Effect of Low Molecular Weight Pectin and Metformin on the Antitumour Effect of Chemopreventive Agents in Rats with Walker's Carcinosarcoma

Introduction and Objective: Currently, the increase in the effectiveness of antitumour treatment of patients with oncological pathology of various localizations is associated with the use of multicomponent chemotherapy regimens. However, the cost of innovative drugs is excessively high and, according to experts of the World Health Organisation, no state is able to fully compensate patients for the costs of treatment with immunological agents. Therefore, there is growing interest in evidence-based pharmacocorrection as a promising way to improve the effectiveness of anti-blastoma treatment. According to the results of numerous screening studies it was found that flavonoids, alkaloids, glycosides can be used to suppress the growth of the main tumour node and dissemination process both at isolated administration and in combination with cytostatics, and water-soluble polysaccharides turned out to be the most effective. One plant remedy is low molecular weight pectin. Pectins have been found to have not only antitumour potential, but also the ability to enhance the antitumour activity of conventional cytostatics. The aim of the study is to improve the efficacy of conventional therapies for malignant diseases.

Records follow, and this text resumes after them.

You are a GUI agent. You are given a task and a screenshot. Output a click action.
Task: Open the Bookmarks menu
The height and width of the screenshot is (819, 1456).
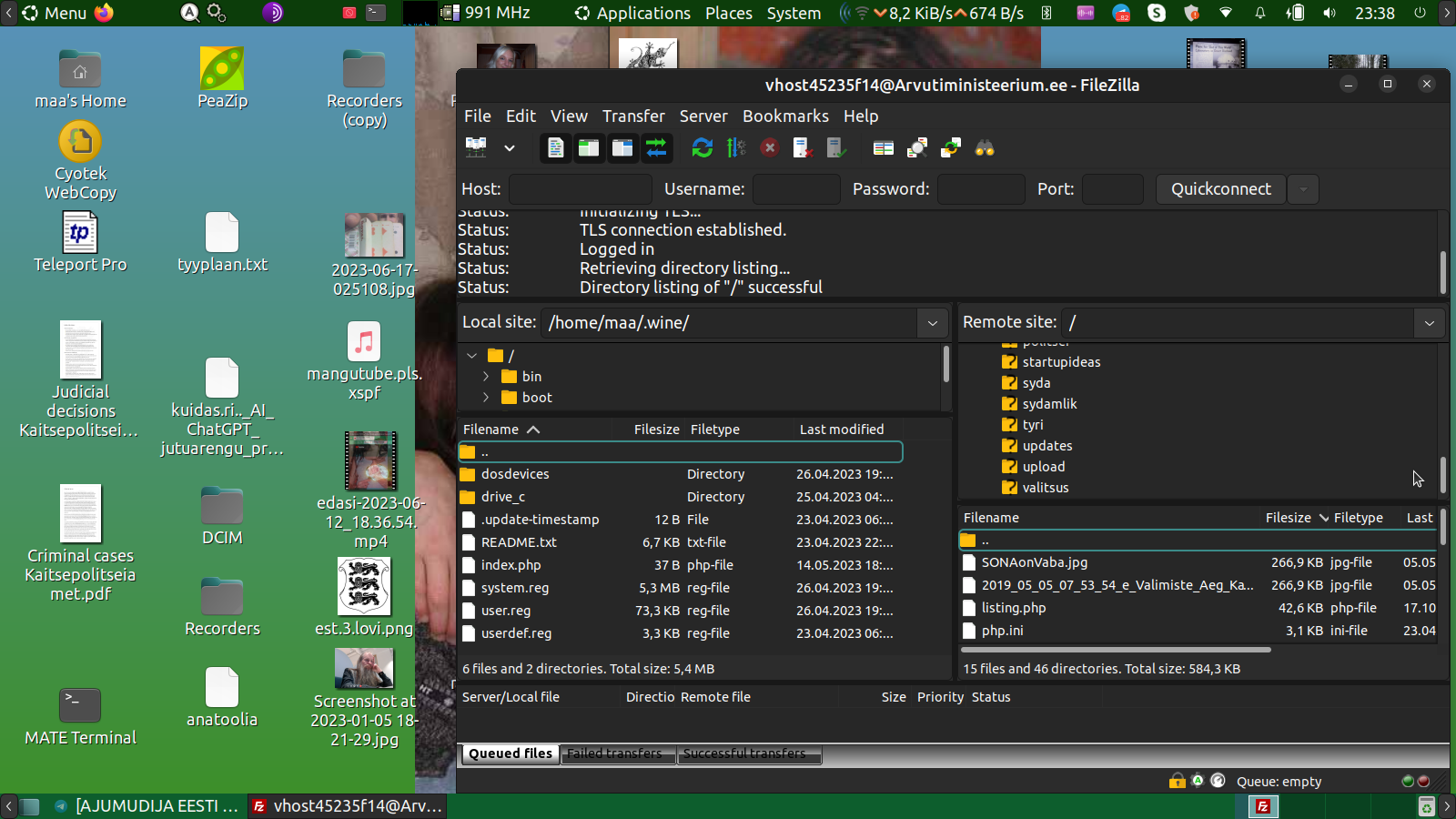coord(785,116)
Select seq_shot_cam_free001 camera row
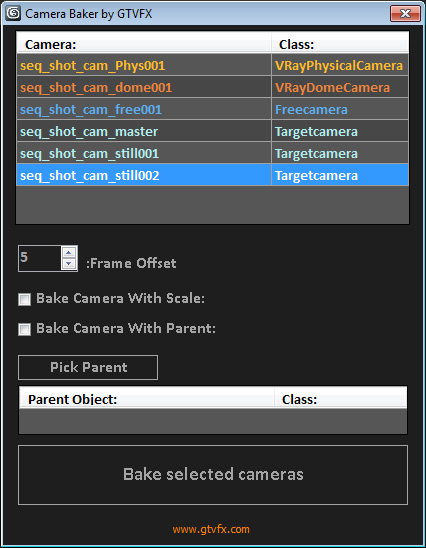 point(212,109)
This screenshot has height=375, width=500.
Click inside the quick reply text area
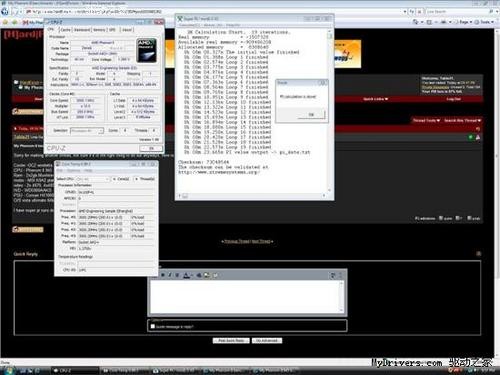(245, 296)
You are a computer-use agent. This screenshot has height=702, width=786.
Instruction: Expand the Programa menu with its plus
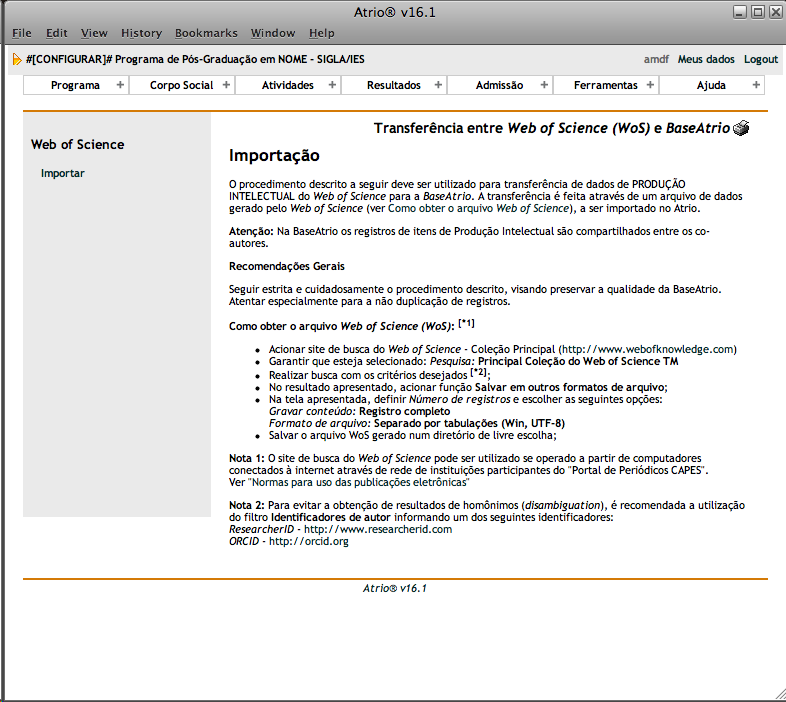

Materials and methods: The main research methods included determination of antitumour activity of preparations on models of transplanted rat tumours, morphologically and statistically. Experimental therapy was carried out on white mongrel rats and Wistar rats. The tumour was transplanted subcutaneously. Pectin and metformin were administered by probe, intragastrically. Cytostatics were administered intraperitoneally. Antitumour activity was assessed by TGI (tumour growth inhibition), ILE (increased life expectancy) and ALE (average life expectancy).

Results: The combination of metformin, pectin and chemopreparations (methotrexate and oxaliplatin) resulted in a significant antitumour effect with an increase in life expectancy. The combination of metformin and pectin with methotrexate increased the life expectancy of animals, whereas in monotherapy animals died earlier than in the control group without treatment, which indicates the ability of the combination to reduce the toxicity of cytostatics. Combinations of pectin + paclitaxel and metformin + paclitaxel showed significant antitoxic effect. When doxorubicin was combined with pectin, the TGI was 65.89 and 62.64%, which is quite high in the therapy of Walker carcinosarcoma.  In experiments with fluorouracil, high doses of the drug proved toxic to tumour-bearing animals. The combination of fluorouracil with metformin showed the best TGI and ILE rates (80.65% and 89.9%, respectively). The combination of fluorouracil with pectin showed high TGI (59.7). For the combination of pectin + gemcitabine at a dosage of 50mg/kg, the TGI (89.5% to 98.48% on days 9 and 21) and ILE (134.26%) showed a mutual influence of the drugs' properties in the direction of enhancing the antitumour effect, whereas the gemcitabine monotherapy showed lower rates (TGI 66.2% and ILE 80.21%). The combination of all 3 drugs had a good antitumour effect at gemcitabine dosage of 25mg/kg (TGI - 83.05%, ILE - 157.3%), whereas at gemcitabine dosage of 50mg/kg the TGI was 49.3% and ILE - 15.73%. Similar conclusions can be drawn when etoposide was combined with pectasol. At high TGI at the beginning of the experiments with both monotherapy and drug combination, the survival rate of rats was higher when pectasol was administered in combination with etoposide.